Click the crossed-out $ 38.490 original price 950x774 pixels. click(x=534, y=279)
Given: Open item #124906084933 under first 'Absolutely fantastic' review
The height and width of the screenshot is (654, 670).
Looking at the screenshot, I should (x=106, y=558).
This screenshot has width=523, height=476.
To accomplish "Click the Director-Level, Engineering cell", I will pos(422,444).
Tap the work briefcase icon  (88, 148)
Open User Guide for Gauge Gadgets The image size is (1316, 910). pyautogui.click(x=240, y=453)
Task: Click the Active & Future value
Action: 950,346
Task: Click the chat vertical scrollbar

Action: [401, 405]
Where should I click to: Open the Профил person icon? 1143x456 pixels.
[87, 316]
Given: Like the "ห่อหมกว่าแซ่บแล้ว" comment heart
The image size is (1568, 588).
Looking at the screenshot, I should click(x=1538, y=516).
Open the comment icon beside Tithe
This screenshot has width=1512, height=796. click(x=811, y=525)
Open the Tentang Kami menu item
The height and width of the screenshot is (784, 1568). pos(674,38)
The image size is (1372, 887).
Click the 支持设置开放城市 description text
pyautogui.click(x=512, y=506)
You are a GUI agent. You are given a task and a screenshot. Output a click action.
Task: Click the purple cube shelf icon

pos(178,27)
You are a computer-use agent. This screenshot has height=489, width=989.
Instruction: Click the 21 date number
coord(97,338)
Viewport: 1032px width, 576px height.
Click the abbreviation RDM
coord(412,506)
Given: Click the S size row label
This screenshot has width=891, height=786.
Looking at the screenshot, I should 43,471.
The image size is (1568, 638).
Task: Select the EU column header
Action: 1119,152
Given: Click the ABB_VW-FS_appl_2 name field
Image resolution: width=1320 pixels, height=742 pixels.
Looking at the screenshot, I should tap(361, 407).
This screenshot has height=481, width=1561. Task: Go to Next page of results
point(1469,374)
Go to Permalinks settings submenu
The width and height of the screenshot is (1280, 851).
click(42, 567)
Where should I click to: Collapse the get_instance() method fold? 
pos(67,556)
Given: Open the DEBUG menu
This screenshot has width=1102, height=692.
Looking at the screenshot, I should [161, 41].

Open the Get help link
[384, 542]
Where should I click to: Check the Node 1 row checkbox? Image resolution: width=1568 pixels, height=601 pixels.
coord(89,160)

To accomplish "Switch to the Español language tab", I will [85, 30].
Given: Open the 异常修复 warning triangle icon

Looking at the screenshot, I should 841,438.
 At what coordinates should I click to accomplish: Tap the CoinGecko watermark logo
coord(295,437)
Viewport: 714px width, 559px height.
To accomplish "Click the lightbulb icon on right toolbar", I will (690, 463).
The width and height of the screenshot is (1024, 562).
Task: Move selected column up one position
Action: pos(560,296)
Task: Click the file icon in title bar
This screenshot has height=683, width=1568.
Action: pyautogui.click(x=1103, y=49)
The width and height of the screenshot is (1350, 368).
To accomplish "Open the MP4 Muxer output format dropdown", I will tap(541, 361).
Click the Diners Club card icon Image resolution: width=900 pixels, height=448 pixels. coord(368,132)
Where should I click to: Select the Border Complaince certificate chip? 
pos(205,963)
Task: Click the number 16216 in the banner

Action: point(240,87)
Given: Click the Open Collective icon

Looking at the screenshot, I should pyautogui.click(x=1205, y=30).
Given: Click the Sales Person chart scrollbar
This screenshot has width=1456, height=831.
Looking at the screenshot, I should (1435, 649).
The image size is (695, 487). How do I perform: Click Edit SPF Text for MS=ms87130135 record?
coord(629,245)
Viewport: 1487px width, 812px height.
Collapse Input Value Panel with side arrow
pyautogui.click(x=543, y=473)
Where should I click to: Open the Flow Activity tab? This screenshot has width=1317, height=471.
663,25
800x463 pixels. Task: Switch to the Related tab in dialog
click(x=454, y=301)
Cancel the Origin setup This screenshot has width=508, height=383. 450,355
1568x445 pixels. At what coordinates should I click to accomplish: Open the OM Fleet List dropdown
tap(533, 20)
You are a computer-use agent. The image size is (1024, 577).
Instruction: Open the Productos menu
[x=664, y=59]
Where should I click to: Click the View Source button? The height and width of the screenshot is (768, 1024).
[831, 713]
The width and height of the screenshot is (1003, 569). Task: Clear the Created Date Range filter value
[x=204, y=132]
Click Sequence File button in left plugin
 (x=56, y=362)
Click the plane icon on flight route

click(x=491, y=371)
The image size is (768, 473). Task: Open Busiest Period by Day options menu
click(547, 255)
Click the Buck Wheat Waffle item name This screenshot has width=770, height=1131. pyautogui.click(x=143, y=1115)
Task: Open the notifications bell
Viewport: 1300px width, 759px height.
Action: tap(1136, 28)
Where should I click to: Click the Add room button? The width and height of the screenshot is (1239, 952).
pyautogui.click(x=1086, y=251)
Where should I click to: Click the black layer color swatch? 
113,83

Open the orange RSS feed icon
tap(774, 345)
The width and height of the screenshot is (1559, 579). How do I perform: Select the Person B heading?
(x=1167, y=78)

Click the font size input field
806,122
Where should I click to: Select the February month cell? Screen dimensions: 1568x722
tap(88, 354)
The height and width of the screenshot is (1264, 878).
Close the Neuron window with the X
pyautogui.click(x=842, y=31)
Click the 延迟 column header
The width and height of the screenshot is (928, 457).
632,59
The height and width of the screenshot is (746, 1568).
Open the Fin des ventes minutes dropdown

Aim of the exercise :: What this exercise asks for is every line of the data above with the word "agent".

Answer below ::
You are a GUI agent. You are given a task and a screenshot. Output a click action.
You are a computer-use agent. This screenshot has height=489, width=989.
You are a computer-use agent. The image size is (1024, 577).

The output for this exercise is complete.